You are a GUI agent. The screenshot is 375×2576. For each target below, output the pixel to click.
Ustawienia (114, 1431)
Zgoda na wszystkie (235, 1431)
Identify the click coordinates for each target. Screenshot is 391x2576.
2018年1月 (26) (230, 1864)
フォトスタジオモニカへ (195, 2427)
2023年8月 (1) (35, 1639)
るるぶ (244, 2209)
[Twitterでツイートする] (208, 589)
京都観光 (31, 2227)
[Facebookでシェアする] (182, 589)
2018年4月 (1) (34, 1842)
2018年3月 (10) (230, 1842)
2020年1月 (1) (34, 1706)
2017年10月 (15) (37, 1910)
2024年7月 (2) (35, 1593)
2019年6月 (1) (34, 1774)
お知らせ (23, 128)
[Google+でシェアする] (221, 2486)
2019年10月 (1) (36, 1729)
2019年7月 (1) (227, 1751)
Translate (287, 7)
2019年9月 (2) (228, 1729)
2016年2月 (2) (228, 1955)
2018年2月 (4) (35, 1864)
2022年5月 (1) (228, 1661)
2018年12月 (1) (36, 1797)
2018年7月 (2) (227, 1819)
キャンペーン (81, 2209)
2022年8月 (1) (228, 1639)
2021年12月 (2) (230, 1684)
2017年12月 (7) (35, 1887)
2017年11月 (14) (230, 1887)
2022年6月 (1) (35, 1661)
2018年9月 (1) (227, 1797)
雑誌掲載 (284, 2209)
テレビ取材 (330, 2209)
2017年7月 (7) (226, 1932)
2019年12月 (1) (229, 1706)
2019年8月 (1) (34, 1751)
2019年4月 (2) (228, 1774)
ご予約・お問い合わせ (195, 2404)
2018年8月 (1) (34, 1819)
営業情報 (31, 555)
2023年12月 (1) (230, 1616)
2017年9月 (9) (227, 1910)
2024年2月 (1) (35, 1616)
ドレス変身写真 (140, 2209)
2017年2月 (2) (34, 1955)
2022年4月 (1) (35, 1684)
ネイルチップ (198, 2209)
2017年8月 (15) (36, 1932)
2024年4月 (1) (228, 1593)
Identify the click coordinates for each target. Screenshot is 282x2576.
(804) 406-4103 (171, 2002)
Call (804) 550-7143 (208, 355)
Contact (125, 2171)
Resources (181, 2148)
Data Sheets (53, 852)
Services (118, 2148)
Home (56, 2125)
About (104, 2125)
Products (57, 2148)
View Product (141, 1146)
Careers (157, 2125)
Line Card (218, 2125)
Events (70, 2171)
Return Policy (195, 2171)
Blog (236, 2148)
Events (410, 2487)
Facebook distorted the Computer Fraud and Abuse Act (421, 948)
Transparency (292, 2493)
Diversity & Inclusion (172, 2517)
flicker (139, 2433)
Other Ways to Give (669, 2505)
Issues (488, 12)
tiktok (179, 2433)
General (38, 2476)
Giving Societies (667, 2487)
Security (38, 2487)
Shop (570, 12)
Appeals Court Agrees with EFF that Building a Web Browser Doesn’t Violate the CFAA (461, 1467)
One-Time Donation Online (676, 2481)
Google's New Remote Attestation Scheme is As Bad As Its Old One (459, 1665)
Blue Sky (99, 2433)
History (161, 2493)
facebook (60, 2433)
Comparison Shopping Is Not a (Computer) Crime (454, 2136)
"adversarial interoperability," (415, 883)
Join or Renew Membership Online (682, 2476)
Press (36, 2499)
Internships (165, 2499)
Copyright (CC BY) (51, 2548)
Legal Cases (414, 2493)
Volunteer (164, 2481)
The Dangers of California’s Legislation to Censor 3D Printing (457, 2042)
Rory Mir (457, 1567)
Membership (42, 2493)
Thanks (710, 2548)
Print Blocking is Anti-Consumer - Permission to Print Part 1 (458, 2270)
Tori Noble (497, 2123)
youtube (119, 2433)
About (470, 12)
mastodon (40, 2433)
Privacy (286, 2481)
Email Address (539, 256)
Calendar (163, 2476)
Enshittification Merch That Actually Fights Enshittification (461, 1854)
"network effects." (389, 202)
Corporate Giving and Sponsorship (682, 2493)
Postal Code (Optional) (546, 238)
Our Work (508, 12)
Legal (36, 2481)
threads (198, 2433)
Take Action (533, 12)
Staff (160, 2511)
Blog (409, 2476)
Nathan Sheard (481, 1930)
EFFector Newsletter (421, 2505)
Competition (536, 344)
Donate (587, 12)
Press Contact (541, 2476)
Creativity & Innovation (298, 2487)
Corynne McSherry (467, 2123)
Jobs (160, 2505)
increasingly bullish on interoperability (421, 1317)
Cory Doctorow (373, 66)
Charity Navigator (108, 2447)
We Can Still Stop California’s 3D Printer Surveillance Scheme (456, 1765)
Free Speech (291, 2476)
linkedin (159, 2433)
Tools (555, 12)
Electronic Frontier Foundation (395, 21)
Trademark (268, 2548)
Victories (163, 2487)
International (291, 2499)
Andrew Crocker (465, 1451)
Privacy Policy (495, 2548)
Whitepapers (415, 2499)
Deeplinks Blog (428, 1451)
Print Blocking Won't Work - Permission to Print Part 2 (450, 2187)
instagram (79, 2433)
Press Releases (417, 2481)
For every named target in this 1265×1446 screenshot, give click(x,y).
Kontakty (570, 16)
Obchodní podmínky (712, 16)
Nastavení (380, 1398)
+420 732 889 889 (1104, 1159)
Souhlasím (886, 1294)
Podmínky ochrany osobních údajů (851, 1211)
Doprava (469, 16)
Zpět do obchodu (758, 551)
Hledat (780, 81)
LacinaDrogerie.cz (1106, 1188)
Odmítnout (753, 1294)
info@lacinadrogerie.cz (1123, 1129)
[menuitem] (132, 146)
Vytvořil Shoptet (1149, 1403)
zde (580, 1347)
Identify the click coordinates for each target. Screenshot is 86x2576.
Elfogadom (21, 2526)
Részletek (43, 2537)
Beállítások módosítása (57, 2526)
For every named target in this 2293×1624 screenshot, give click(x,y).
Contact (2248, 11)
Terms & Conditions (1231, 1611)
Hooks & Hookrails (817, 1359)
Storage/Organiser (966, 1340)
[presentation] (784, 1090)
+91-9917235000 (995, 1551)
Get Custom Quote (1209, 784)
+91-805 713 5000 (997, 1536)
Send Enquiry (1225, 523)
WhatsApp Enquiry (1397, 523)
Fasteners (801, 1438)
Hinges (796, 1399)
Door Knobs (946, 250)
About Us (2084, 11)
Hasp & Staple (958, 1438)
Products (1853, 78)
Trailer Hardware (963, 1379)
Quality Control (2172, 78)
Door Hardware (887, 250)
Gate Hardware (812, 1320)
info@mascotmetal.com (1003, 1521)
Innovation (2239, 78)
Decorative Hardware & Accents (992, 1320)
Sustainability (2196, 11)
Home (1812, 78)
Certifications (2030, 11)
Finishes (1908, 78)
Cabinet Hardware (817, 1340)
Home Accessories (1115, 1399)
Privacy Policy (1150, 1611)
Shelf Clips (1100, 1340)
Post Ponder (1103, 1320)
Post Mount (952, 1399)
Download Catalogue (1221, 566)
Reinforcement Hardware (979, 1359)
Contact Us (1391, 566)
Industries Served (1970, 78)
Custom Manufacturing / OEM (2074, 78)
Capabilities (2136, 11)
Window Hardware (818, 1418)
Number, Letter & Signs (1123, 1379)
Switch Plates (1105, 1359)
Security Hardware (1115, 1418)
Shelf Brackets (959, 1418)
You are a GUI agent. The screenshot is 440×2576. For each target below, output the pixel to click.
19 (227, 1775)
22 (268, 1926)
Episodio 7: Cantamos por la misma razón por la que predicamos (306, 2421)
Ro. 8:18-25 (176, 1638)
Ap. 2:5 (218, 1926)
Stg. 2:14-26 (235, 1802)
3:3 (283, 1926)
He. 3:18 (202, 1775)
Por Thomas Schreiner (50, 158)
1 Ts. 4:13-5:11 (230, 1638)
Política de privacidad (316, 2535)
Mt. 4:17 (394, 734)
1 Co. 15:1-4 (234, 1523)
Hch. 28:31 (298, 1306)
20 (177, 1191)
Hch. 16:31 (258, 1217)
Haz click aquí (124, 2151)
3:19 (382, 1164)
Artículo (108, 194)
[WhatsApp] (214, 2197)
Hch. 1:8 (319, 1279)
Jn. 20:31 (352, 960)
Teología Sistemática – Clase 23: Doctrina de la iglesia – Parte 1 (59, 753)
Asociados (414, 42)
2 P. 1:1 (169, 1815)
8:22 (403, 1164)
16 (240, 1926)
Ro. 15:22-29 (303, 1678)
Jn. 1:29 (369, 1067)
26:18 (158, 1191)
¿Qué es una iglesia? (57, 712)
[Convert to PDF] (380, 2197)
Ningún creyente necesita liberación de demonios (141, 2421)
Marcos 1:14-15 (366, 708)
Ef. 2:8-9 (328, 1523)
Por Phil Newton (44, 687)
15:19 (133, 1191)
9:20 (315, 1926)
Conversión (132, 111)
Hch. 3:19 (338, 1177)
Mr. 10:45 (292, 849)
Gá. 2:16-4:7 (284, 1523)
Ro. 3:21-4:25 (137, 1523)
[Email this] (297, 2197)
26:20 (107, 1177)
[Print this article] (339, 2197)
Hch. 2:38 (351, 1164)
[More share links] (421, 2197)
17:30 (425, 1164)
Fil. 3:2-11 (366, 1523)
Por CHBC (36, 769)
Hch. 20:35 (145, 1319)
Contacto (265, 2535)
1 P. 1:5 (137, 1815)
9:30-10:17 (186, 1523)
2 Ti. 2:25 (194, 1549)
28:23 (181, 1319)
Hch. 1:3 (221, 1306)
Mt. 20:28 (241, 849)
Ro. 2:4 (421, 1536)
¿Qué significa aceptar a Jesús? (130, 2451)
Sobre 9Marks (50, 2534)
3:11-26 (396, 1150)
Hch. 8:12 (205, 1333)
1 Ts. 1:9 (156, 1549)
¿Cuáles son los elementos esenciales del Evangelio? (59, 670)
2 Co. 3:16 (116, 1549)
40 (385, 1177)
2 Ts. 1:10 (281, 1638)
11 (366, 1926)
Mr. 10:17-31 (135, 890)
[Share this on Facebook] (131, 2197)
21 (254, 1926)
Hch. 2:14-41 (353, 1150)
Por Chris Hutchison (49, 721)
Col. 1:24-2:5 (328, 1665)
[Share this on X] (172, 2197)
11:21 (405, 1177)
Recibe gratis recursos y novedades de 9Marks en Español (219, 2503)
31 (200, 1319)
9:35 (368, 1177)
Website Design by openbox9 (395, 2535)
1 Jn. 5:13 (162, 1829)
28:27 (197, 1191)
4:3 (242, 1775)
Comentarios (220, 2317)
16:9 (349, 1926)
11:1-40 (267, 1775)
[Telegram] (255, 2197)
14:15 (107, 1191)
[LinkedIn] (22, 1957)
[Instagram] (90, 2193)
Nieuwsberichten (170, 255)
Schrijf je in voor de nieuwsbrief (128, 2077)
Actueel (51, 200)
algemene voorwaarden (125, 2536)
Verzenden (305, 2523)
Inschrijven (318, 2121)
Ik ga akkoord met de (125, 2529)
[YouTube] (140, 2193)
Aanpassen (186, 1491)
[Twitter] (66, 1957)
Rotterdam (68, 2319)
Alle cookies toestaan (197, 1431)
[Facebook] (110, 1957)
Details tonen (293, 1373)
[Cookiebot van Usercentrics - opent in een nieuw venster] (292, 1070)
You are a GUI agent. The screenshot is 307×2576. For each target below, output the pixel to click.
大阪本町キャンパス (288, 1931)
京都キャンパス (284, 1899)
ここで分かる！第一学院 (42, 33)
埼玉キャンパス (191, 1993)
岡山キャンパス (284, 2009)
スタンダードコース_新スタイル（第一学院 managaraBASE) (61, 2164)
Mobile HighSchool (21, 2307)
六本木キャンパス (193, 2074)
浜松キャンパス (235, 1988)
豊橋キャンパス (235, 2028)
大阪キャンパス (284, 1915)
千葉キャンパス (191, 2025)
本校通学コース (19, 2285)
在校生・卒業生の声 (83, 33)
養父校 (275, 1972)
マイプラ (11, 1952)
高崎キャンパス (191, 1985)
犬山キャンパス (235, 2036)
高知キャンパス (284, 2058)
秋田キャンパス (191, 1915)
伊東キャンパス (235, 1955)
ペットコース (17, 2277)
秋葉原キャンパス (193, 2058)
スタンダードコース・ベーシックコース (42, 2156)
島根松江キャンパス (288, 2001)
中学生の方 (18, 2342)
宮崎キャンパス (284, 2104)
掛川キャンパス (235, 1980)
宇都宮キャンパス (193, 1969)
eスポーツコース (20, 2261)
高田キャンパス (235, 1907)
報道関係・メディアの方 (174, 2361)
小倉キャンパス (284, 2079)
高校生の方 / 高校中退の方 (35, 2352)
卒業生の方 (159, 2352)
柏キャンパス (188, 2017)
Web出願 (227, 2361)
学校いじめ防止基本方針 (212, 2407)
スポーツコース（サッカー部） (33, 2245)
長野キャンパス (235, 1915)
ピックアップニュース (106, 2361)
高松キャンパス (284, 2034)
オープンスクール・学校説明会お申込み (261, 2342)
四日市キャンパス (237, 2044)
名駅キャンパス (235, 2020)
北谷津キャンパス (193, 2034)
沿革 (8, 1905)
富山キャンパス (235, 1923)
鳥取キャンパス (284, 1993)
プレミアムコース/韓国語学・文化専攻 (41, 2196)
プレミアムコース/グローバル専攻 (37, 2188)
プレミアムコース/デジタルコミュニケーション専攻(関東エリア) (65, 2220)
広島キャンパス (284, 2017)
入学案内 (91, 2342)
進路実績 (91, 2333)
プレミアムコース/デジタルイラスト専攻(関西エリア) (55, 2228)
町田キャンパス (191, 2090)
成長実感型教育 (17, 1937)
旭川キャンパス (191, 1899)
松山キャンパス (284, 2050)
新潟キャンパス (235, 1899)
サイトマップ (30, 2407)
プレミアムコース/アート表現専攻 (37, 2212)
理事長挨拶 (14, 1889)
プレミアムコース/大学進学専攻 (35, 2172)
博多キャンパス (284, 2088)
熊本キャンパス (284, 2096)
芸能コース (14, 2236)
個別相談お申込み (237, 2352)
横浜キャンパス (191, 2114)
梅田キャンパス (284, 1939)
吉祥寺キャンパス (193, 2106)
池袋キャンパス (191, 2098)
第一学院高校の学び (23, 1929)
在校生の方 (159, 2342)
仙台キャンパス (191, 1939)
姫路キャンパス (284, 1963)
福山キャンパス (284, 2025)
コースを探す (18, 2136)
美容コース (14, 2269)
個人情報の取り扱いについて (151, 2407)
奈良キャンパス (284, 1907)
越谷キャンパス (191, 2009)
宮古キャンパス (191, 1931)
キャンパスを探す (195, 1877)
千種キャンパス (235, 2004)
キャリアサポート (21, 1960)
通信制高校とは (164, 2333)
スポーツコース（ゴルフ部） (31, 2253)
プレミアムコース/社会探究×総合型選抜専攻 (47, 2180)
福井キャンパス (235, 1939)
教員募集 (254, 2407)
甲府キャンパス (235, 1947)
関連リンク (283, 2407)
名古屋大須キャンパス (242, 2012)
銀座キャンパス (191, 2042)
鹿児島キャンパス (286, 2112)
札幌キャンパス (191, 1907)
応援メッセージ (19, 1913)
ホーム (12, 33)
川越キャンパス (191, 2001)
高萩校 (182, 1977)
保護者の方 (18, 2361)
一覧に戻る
- - -
* [What this task involves]:
Please transcribe only the lines in the records above running from the line that has "掛川キャンパス (235, 1980)" through the line that has "スポーツコース（サッカー部） (33, 2245)", both included, exactly as they appear.

* [Answer box]:
掛川キャンパス (235, 1980)
宇都宮キャンパス (193, 1969)
eスポーツコース (20, 2261)
高田キャンパス (235, 1907)
報道関係・メディアの方 (174, 2361)
小倉キャンパス (284, 2079)
高校生の方 / 高校中退の方 (35, 2352)
卒業生の方 (159, 2352)
柏キャンパス (188, 2017)
Web出願 (227, 2361)
学校いじめ防止基本方針 (212, 2407)
スポーツコース（サッカー部） (33, 2245)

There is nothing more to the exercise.